I remember the first time I saw a White person. Actually, I had seen them before at church but I always thought those were like me, light-skinned. They were accepted in the community and we loved them so they weren’t really White, not like those that burned crosses, hung men and turned hoses on humans. It was during an election season and there was a van full of people outside the WalMart passing out campaign flyers and ‘vote for me’ buttons. A tall blonde man in a black suit bent down to shake my hand. He looked at my mother like everyone else, with that ‘you must be babysitting’ glare. He gave me a flyer.

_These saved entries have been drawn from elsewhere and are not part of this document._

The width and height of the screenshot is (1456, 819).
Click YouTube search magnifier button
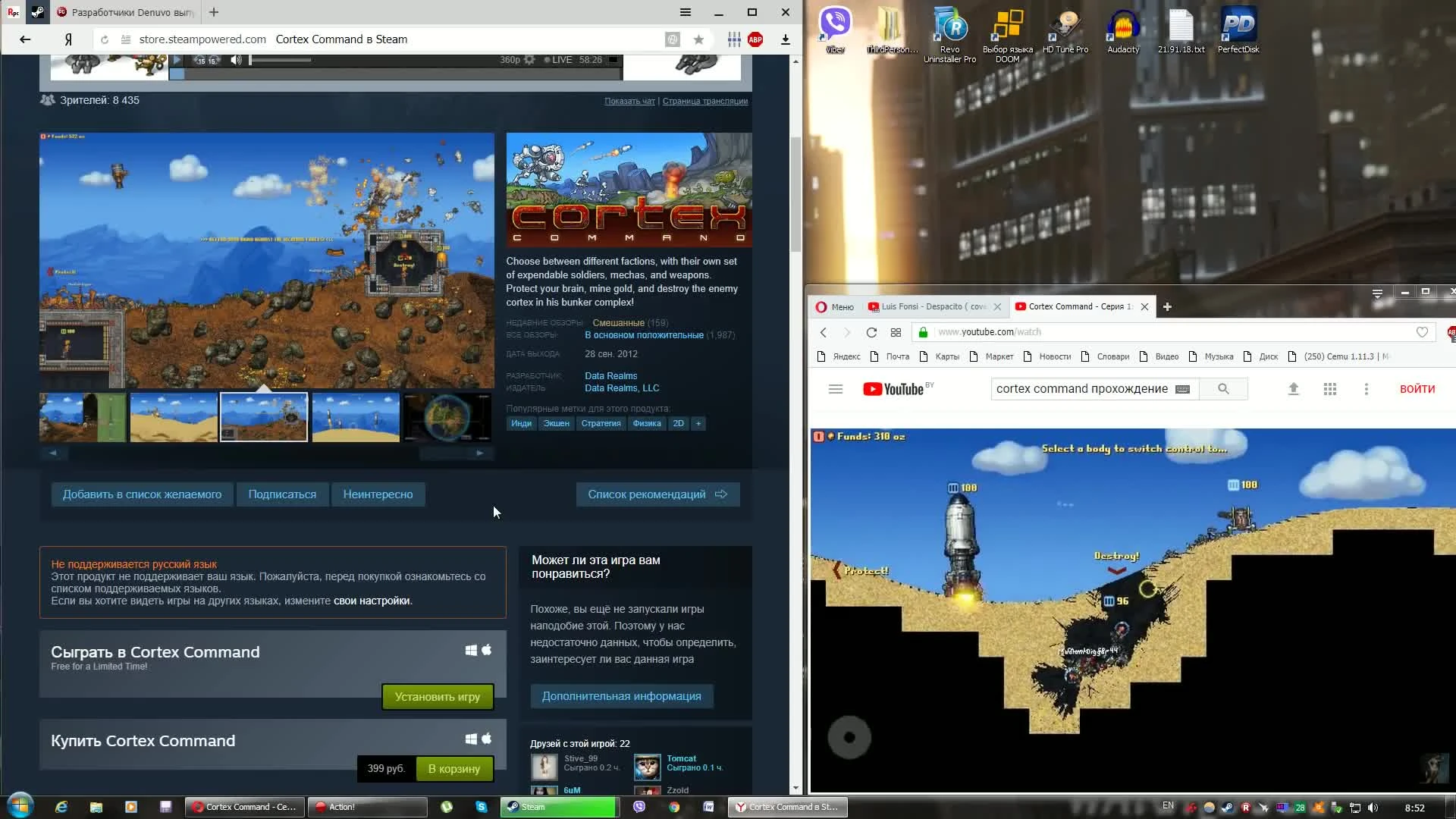(x=1223, y=389)
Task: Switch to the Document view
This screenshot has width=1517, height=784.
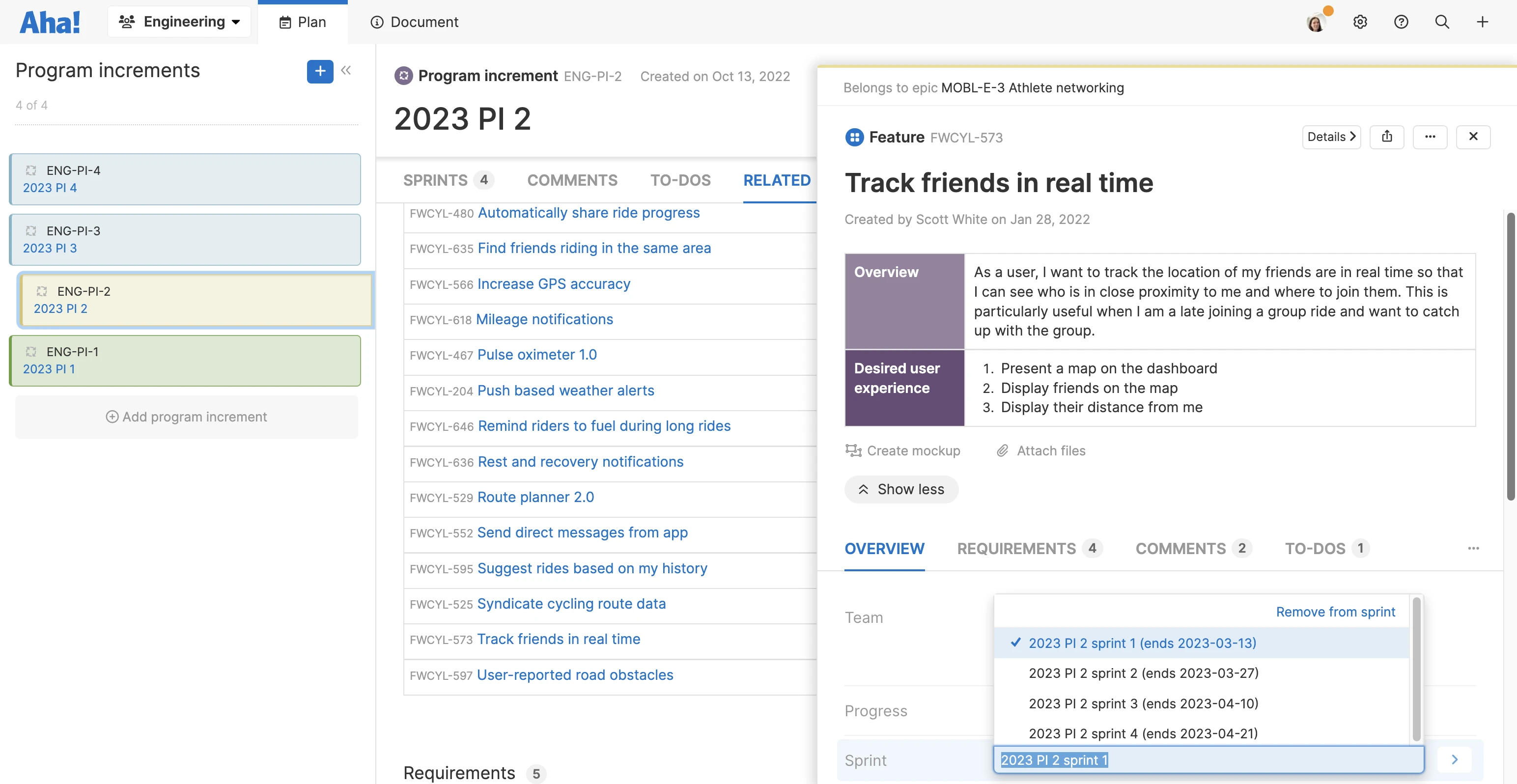Action: point(415,22)
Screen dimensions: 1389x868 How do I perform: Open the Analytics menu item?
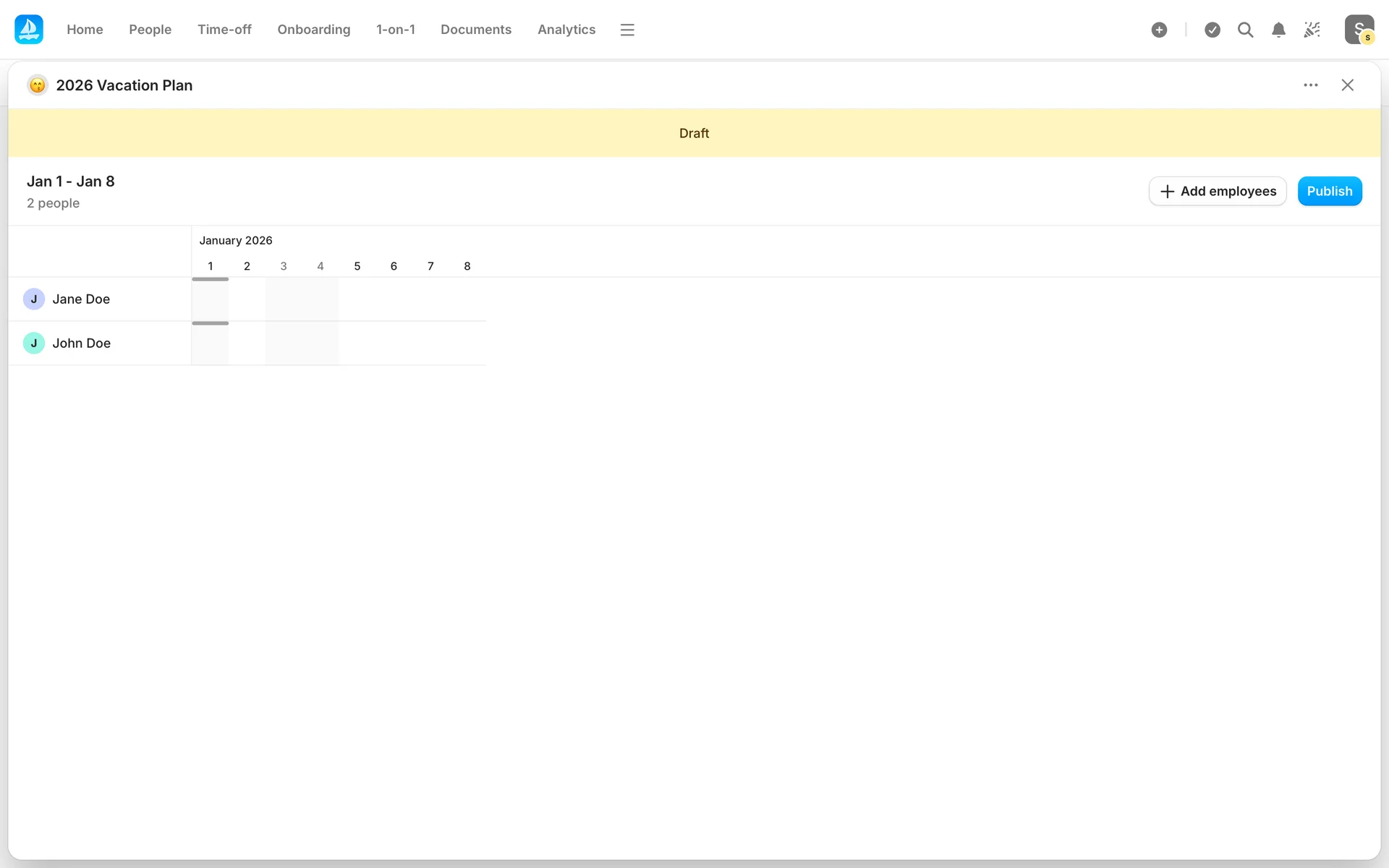point(566,30)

From then on, I thought elections were for White people. Real ones. Most of my Black brothers and sisters seem to believe the same as evident by our recent election turnout. I dare not believe that only 4.7% hit the polls as has been unfounded and undisputed. At least I hope this is inaccurate. Many of our politicians seem to agree with the unsophisticated philosophy on politics of my youth. I didn’t see any politicians who reflected our student population on campus, but I must commend Bob Etheridge and his team on their mission to drive Black students to the polls.

Unfortunately, he did not win but he got me thinking, actually a friend got me thinking when he questioned why politicians don’t hit up the Black colleges. After all he said, “they are the future, they don’t need to campaign to me”.

Little Wise Owl

I remember our first date. We went to dinner at the Mayflower. He put ketchup on his hushpuppies. After our fine fried cuisine, we went to see a movie. The Lion King. There we sat, two teenagers amidst many moms and dads who had waited months to enjoy the first animated Disney film depicting African characters. I had heard the complaints about ‘why they gotta make black characters animals’. It was an absurd argument. Nevertheless, there we were Nala and Simba.

I should have read the storyline. I should have listened to the reviews. I was super excited that my father was allowing me to go on a date. I wore my brand new copper-colored polo shirt and matching skirt. It would be the only time I would wear the skirt due to sitting on gum (imagine trying to explain to my father how gum got on my butt). As soon as Mufasa got to the stampede I knew what would happen. I knew how the writer in me would have scripted the scene. I knew. The tension in his left arm told me he did too. His father had just passed. The hurt was still very real and present. He cried with Simba.

Today I read an article about a little girl named Shannon Tavarez. She portrayed Nala in the Broadway production of The Lion King. Monday afternoon, she passed away at the age of eleven. Just two years older than my first-born. My womb aches with her mother’s.

Shannon was unable to find a bone marrow match. Being biracial diminished the possibility of a perfect match being found. This is not an idea I have ever considered. I often think of the medical issues facing Blacks in disproportionate amounts and those facing Whites. It has never occurred to me that there are medical implications to being of mixed race in addition to the emotional.

I am committing to doing what I can to save the life of a biracial child by registering with DKMS as a tribute to Shannon. I am asking all of my readers, friends, relatives…and enemies (although I doubt any are reading my blog) to consider doing the same.

 Shannon is a Scottish name translating to “little wise owl”. That she was.